Un employé de la sécurité s’arc-boute dans l’embrasure de la porte pour empêcher les gens de s’engouffrer. Combien sont-ils? Plus de 20, c’est sûr… 50 peut-être? Ils brandissent des papiers qu’ils ne savent pas lire. Ils essaient d’attirer l’attention : »Asile please! ».
Le Directeur du Service est là. En première ligne. Il donne l’exemple. Très calme et courtois. Ce ne doit pas être un métier plaisant tous les jours.
Demandeur d’asile non plus.
Il essaie d’évaluer les priorités. On voit qu’il y met de la bonne volonté, et même une certaine bienveillance. Mais là, ça bloque. Les personnes ne sont autorisées à rentrer qu’une par une, avec contrôle des papiers. Un jeune homme me regarde et secoue la tête d’un air résigné : 20 places… Passera-t-il aujourd’hui? Incertitude.

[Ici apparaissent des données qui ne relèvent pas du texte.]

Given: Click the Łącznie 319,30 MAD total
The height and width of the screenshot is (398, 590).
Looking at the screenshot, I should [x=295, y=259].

Dans le sas, une femme d’une soixantaine d’années se fige; elle est entrée, mais seule : son fils est resté dehors, loin dans la file. Ses larmes coulent silencieusement. Détresse insupportable.
Un homme resté à l’extérieur, Français lui, peut-être son compagnon, essaie de la réconforter. Elle parle russe a priori. L’homme est en colère, mais reste très digne. Il parle de faire venir la Presse le lendemain pour alerter sur cette situation qui se répète chaque jour.
Voilà, c’est terminé : le quota est atteint. 20 personnes. Le personnel gère du mieux qu’il peut. Peut-être ont-ils suivi une formation? Peut-être même qu’ils ont la possibilité de parler à un psychologue en cas de stress trop important?
Pas les demandeurs d’asile.
Ceux qui ont réussi à entrer ont un ticket. Ils attendent que leur numéro s’affiche et ça va assez vite. De toute façon, ils sont PATIENTS.
A la sortie, la dame qui pleurait tout à l’heure nous parle. En russe je suppose. Je ne comprends pas. Elle cherche ses mots, puis elle a un sourire et s’applique à nous dire en français : « Bon après-midi ».
Merci Madame. Comment dit-on « bonne chance » en russe?